Doctrine et analyses
Comptes rendus

Rien à déclarer ?

PIBD 1167-II-1
Déclaration d'un brevet essentiel à une norme au Royaume-Uni

d’après l’article de Richard Fawcett* : Anything to declare?, in IPM, septembre 2021, p. 56-57

Texte

Le titulaire d’un brevet essentiel à une norme (BEN) a-t-il tardé à déclarer son brevet au groupe de normalisation ? Une cour anglaise juge que non.

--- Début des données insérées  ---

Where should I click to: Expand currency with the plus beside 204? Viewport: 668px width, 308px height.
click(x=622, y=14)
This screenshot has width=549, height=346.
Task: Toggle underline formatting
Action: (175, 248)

Apple a été accusé de contrefaire un brevet essentiel à une norme (affaire Optis c. Apple). À l’origine, ce brevet avait été obtenu par Ericsson qui avait participé, en 2008, à l’élaboration de la norme LTE, dans le cadre des travaux de normalisation de l’ETSI1, et plus particulièrement du 3GPP2. Lors d’une action en justice contre Huawei, le brevet avait été reconnu essentiel à la norme LTE par la High Court.

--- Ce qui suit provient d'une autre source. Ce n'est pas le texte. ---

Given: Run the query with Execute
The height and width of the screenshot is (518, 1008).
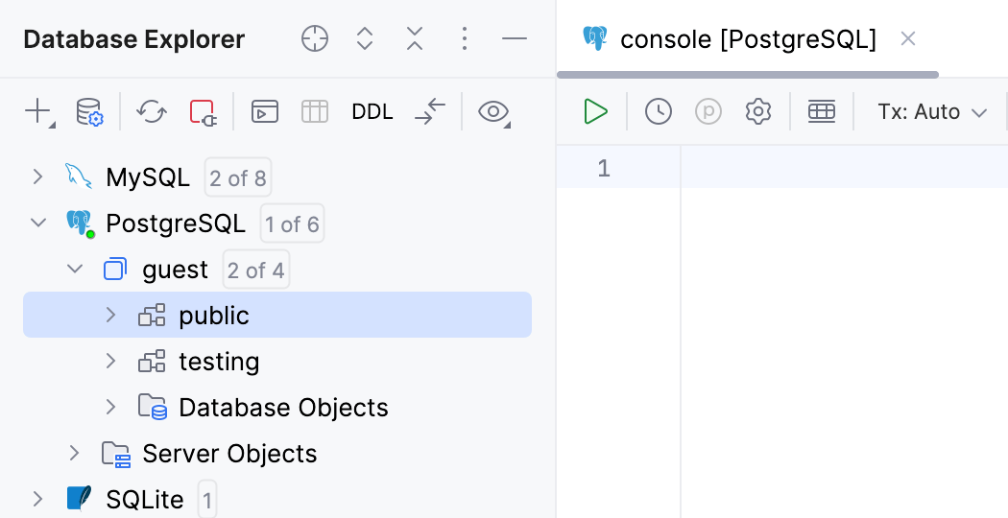Looking at the screenshot, I should click(x=595, y=111).
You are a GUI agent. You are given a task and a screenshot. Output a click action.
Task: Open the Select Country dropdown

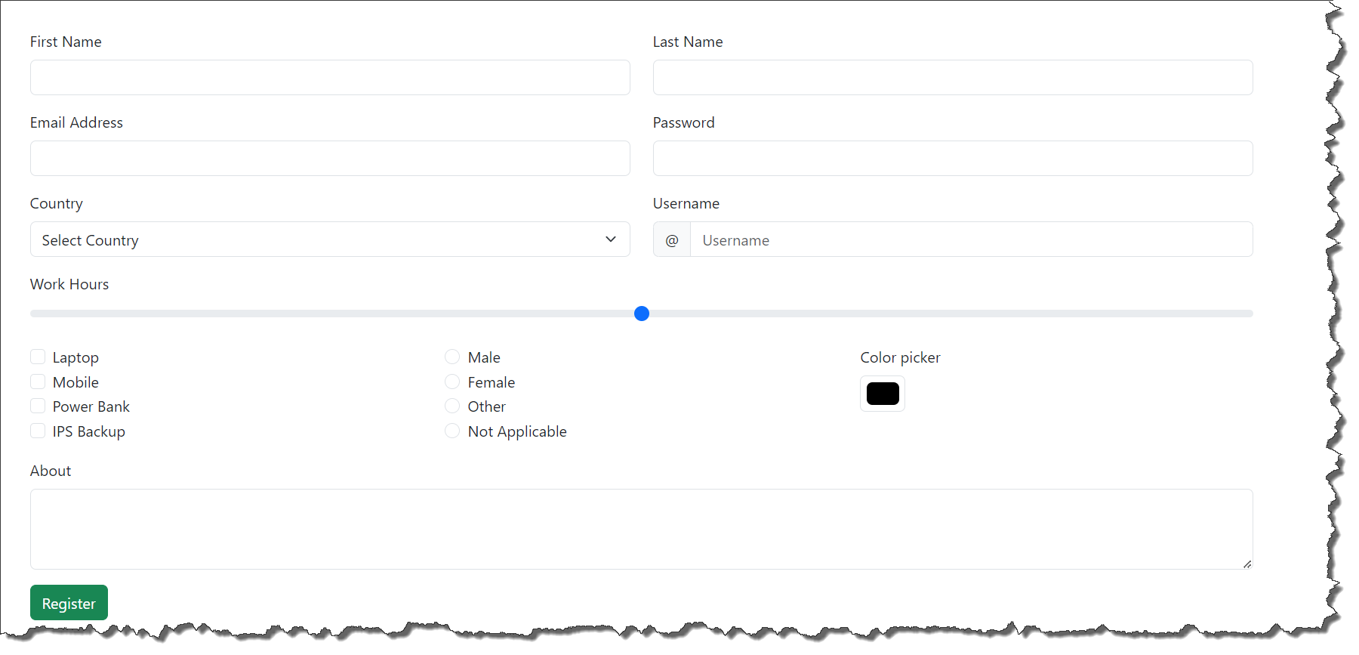click(x=330, y=239)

Apple a fait valoir que lors de l’élaboration de la norme LTE, Ericsson n’avait pas déclaré à l’ETSI qu’il avait déposé une demande de brevet portant sur la solution technique qu’il proposait au groupe de normalisation. Ericsson n’a fait cette déclaration que près de 18 mois après le gel de la release de la norme LTE.

Apple a invoqué le moyen de défense de l’estoppel de propriété (proprietary estoppel3) au motif qu’Ericsson n’avait pas respecté les règles de l’ETSI relatives aux déclarations de DPI et que les autres membres du groupe de normalisation pouvaient présumer l'absence de demande de brevet. Selon lui, les participants au groupe de normalisation avaient été privés de l’occasion de proposer une autre solution technique qui aurait été libre de droits. On leur a assuré qu’aucune demande de brevet n’était pendante et qu’il n’y avait donc pas de raison de refuser la solution technique proposée par Ericsson.

Pour que le moyen de défense de l’estoppel de propriété soit accepté, il fallait qu’Apple démontre qu’Ericsson avait fait une promesse, que l’autre partie comptait sur cette promesse et que cette confiance avait eu des conséquences préjudiciables. Le juge Meade a rejeté ce moyen de défense.

Selon le juge, les participants au groupe de normalisation souhaitaient avant tout adopter la meilleure solution technique, indépendamment de l’existence d’un brevet. Même si Ericsson avait déclaré sa demande de brevet très tôt, les participants n'auraient probablement pas refusé d'adopter sa solution technique.

D’autre part, le juge a estimé que bien qu’Ericsson ait tardé à faire sa déclaration, son comportement n’était pas différent de celui de la plupart des participants aux groupes de normalisation de l’ETSI. En effet, il est d’usage pour les participants d’attendre la version gelée pour faire leur déclaration. Ce retard s’explique notamment par le fait que les demandes de brevet sont souvent sujettes à des modifications durant la procédure de délivrance. Parallèlement, les normes continuent d’évoluer jusqu’à ce qu’elles soient gelées. Il est donc difficile pour les déposants de juger de manière définitive du caractère essentiel de leur brevet vis-à-vis de la norme en préparation.

Le retard de déclaration étant l’usage, le juge a considéré que les participants devaient partir du principe que toutes les solutions techniques proposées étaient susceptibles d’être couvertes par une demande de brevet non déclarée. Selon cette logique, Ericsson n’a fait aucune promesse relative à la non-existence d’une demande de brevet.

Par ailleurs, le juge a examiné les exigences de l’ETSI en matière de déclaration des DPI. S’il est demandé aux participants de déclarer leurs brevets de façon précoce, cette exigence doit être interprétée dans le contexte de la politique de l’ETSI, a conclu le juge.

Ce jugement peut sembler une bonne nouvelle pour les titulaires de BEN. Cependant, les déclarations tardives de BEN ne sont pas sans conséquences. À cet égard, l’auteur relaie les recommandations de la Commission européenne4 visant à assurer davantage de transparence en la matière.

* Powell Gilbert.

1 Institut européen des normes de télécommunication.

2 3rd Generation Partnership Project.

3 « [...] l'estoppel de propriété (proprietary estoppel) empêche une des parties de revenir sur une promesse ou une déclaration et la force à s’y conformer, ce qui revient à donner à celui qui a agi sur la foi de cette promesse, un droit réel, alors même qu’aucun contrat n’a été conclu, et qu’aucun transfert n’a eu lieu » (Gérard CHOUQUER, Termes et expressions du droit foncier anglais (common law et equity), France Internationale pour l’Expertise Foncière (FIEF), 3e édition revue et augmentée, mai 2018) http://serveur.publi-topex.com/EDITION.pdf

4 Définition de l'approche de l'Union en ce qui concerne les brevets essentiels à des normes.